**Task brief**
Every line below should be duplicated exactly.

Stored records:
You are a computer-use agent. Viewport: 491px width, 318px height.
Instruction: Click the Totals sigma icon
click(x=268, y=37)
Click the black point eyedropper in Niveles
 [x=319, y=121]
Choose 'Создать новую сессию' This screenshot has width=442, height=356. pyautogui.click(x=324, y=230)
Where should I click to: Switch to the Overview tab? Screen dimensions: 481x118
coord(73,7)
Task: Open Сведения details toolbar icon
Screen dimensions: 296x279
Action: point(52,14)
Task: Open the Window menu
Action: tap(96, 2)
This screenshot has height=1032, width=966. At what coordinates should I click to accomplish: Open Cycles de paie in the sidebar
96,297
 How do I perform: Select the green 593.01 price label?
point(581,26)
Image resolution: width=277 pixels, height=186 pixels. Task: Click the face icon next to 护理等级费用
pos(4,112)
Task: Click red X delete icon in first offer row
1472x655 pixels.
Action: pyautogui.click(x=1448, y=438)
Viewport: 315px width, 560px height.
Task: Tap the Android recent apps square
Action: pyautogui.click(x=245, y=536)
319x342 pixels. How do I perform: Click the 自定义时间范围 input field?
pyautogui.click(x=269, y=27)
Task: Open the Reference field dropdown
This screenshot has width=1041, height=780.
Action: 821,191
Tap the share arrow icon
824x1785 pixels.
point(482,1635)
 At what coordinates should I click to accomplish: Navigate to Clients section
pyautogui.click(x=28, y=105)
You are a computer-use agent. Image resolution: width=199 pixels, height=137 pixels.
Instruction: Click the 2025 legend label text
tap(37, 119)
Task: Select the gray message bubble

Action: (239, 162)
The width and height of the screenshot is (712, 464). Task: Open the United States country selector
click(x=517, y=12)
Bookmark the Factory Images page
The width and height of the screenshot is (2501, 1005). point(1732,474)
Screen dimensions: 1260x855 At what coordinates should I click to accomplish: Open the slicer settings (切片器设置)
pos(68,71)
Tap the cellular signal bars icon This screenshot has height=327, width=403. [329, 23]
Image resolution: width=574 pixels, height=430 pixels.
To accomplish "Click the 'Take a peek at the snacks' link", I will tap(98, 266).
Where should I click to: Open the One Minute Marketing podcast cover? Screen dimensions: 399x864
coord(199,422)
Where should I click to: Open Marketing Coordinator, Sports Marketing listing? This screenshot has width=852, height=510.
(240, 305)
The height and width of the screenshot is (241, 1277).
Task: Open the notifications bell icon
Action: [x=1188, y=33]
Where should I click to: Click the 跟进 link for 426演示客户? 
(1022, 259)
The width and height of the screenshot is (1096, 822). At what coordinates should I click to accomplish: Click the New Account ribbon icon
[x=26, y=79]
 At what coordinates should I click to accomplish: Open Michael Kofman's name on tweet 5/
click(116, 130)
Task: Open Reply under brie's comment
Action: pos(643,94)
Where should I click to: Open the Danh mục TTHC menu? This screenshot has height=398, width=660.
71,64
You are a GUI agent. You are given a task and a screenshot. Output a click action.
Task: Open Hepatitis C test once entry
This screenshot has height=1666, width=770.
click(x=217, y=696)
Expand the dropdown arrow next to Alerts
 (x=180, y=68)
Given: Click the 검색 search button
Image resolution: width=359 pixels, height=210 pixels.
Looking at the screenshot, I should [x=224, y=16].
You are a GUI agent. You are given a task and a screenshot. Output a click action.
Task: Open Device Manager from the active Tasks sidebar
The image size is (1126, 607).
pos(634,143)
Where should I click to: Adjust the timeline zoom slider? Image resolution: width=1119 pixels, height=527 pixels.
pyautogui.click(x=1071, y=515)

**Solution to the exercise**
You are a computer-use agent. Viewport: 491px width, 318px height.
Instruction: Click the Totals sigma icon
click(x=268, y=37)
Click the black point eyedropper in Niveles
 [x=319, y=121]
Choose 'Создать новую сессию' This screenshot has width=442, height=356. pyautogui.click(x=324, y=230)
Where should I click to: Switch to the Overview tab? Screen dimensions: 481x118
coord(73,7)
Task: Open Сведения details toolbar icon
Screen dimensions: 296x279
Action: point(52,14)
Task: Open the Window menu
Action: tap(96, 2)
This screenshot has height=1032, width=966. At what coordinates should I click to accomplish: Open Cycles de paie in the sidebar
96,297
 How do I perform: Select the green 593.01 price label?
point(581,26)
Image resolution: width=277 pixels, height=186 pixels. Task: Click the face icon next to 护理等级费用
pos(4,112)
Task: Click red X delete icon in first offer row
1472x655 pixels.
Action: pyautogui.click(x=1448, y=438)
Viewport: 315px width, 560px height.
Task: Tap the Android recent apps square
Action: pyautogui.click(x=245, y=536)
319x342 pixels. How do I perform: Click the 自定义时间范围 input field?
pyautogui.click(x=269, y=27)
Task: Open the Reference field dropdown
This screenshot has width=1041, height=780.
Action: 821,191
Tap the share arrow icon
824x1785 pixels.
point(482,1635)
 At what coordinates should I click to accomplish: Navigate to Clients section
pyautogui.click(x=28, y=105)
You are a computer-use agent. Image resolution: width=199 pixels, height=137 pixels.
Instruction: Click the 2025 legend label text
tap(37, 119)
Task: Select the gray message bubble

Action: (239, 162)
The width and height of the screenshot is (712, 464). Task: Open the United States country selector
click(x=517, y=12)
Bookmark the Factory Images page
The width and height of the screenshot is (2501, 1005). point(1732,474)
Screen dimensions: 1260x855 At what coordinates should I click to accomplish: Open the slicer settings (切片器设置)
pos(68,71)
Tap the cellular signal bars icon This screenshot has height=327, width=403. [329, 23]
Image resolution: width=574 pixels, height=430 pixels.
To accomplish "Click the 'Take a peek at the snacks' link", I will tap(98, 266).
Where should I click to: Open the One Minute Marketing podcast cover? Screen dimensions: 399x864
coord(199,422)
Where should I click to: Open Marketing Coordinator, Sports Marketing listing? This screenshot has width=852, height=510.
(240, 305)
The height and width of the screenshot is (241, 1277).
Task: Open the notifications bell icon
Action: [x=1188, y=33]
Where should I click to: Click the 跟进 link for 426演示客户? 
(1022, 259)
The width and height of the screenshot is (1096, 822). At what coordinates should I click to accomplish: Click the New Account ribbon icon
[x=26, y=79]
 At what coordinates should I click to accomplish: Open Michael Kofman's name on tweet 5/
click(116, 130)
Task: Open Reply under brie's comment
Action: pos(643,94)
Where should I click to: Open the Danh mục TTHC menu? This screenshot has height=398, width=660.
71,64
You are a GUI agent. You are given a task and a screenshot. Output a click action.
Task: Open Hepatitis C test once entry
This screenshot has height=1666, width=770.
click(x=217, y=696)
Expand the dropdown arrow next to Alerts
 (x=180, y=68)
Given: Click the 검색 search button
Image resolution: width=359 pixels, height=210 pixels.
Looking at the screenshot, I should [x=224, y=16].
You are a GUI agent. You are given a task and a screenshot. Output a click action.
Task: Open Device Manager from the active Tasks sidebar
The image size is (1126, 607).
pos(634,143)
Where should I click to: Adjust the timeline zoom slider? Image resolution: width=1119 pixels, height=527 pixels.
pyautogui.click(x=1071, y=515)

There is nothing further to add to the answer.